*** Opening of Data for processing ***

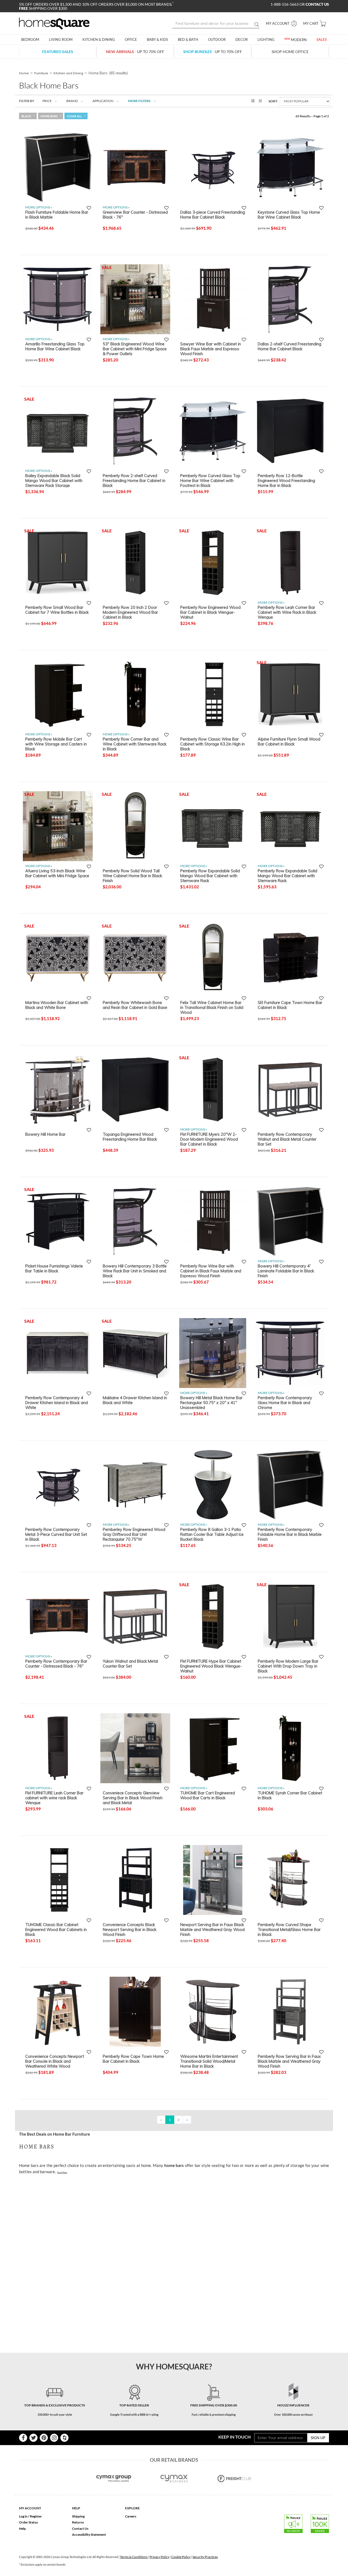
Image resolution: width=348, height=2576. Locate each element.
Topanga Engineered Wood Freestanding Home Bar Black (130, 1137)
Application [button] (102, 101)
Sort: (273, 101)
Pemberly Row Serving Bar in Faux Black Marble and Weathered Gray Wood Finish (289, 2061)
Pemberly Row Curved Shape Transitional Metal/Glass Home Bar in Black (289, 1929)
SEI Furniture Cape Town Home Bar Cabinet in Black (290, 1005)
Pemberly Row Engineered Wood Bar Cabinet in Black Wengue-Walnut (210, 612)
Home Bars (49, 116)
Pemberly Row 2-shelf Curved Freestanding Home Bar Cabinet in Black (134, 480)
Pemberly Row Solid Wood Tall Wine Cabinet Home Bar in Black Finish (132, 875)
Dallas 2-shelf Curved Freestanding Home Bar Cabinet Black (289, 346)
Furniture (41, 73)
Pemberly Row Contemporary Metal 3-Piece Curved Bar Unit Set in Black (56, 1534)
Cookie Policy (181, 2557)
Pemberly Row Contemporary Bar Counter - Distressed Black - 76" (56, 1664)
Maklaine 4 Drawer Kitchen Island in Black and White (135, 1400)
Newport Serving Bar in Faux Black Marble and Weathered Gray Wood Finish (212, 1929)
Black (26, 116)
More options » (38, 207)
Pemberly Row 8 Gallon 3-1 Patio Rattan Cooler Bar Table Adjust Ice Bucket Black (212, 1534)
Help (22, 2528)
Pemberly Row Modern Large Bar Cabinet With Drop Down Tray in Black (288, 1666)
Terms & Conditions (134, 2557)
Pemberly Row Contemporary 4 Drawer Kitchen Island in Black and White (56, 1402)
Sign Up (318, 2437)
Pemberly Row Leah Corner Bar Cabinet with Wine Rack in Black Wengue (287, 612)
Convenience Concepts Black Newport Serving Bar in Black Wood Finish (129, 1929)
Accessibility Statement (89, 2534)
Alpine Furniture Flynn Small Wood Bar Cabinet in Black (289, 742)
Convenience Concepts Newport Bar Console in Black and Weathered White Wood (54, 2061)
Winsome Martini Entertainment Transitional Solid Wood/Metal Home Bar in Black (209, 2061)
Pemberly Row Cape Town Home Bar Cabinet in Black (133, 2059)
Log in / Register (30, 2516)
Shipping (78, 2516)
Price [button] (47, 101)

*** Close of Data for processing ***

> [Exercise objective] Every line of the records must come back unchanged, except that pictures are dropped.

> [Response for this exercise]
Image resolution: width=348, height=2576. Locate each element.
Topanga Engineered Wood Freestanding Home Bar Black (130, 1137)
Application [button] (102, 101)
Sort: (273, 101)
Pemberly Row Serving Bar in Faux Black Marble and Weathered Gray Wood Finish (289, 2061)
Pemberly Row Curved Shape Transitional Metal/Glass Home Bar in Black (289, 1929)
SEI Furniture Cape Town Home Bar Cabinet in Black (290, 1005)
Pemberly Row Engineered Wood Bar Cabinet in Black Wengue-Walnut (210, 612)
Home Bars (49, 116)
Pemberly Row 2-shelf Curved Freestanding Home Bar Cabinet in Black (134, 480)
Pemberly Row Solid Wood Tall Wine Cabinet Home Bar in Black Finish (132, 875)
Dallas 2-shelf Curved Freestanding Home Bar Cabinet Black (289, 346)
Furniture (41, 73)
Pemberly Row Contemporary Metal 3-Piece Curved Bar Unit Set in Black (56, 1534)
Cookie Policy (181, 2557)
Pemberly Row Contemporary Bar Counter - Distressed Black - 76" (56, 1664)
Maklaine 4 Drawer Kitchen Island in Black and White (135, 1400)
Newport Serving Bar in Faux Black Marble and Weathered Gray Wood Finish (212, 1929)
Black (26, 116)
More options » (38, 207)
Pemberly Row 8 Gallon 3-1 Patio Rattan Cooler Bar Table Adjust Ice Bucket Black (212, 1534)
Help (22, 2528)
Pemberly Row Modern Large Bar Cabinet With Drop Down Tray in Black (288, 1666)
Terms & Conditions (134, 2557)
Pemberly Row Contemporary 4 Drawer Kitchen Island in Black and White (56, 1402)
Sign Up (318, 2437)
Pemberly Row Leah Corner Bar Cabinet with Wine Rack in Black Wengue (287, 612)
Convenience Concepts Black Newport Serving Bar in Black Wood Finish (129, 1929)
Accessibility Statement (89, 2534)
Alpine Furniture Flynn Small Wood Bar Cabinet in Black (289, 742)
Convenience Concepts Newport Bar Console in Black and Weathered White Wood (54, 2061)
Winsome Martini Entertainment Transitional Solid Wood/Metal Home Bar in Black (209, 2061)
Pemberly Row Cape Town Home Bar Cabinet in Black (133, 2059)
Log in / Register (30, 2516)
Shipping (78, 2516)
Price [button] (47, 101)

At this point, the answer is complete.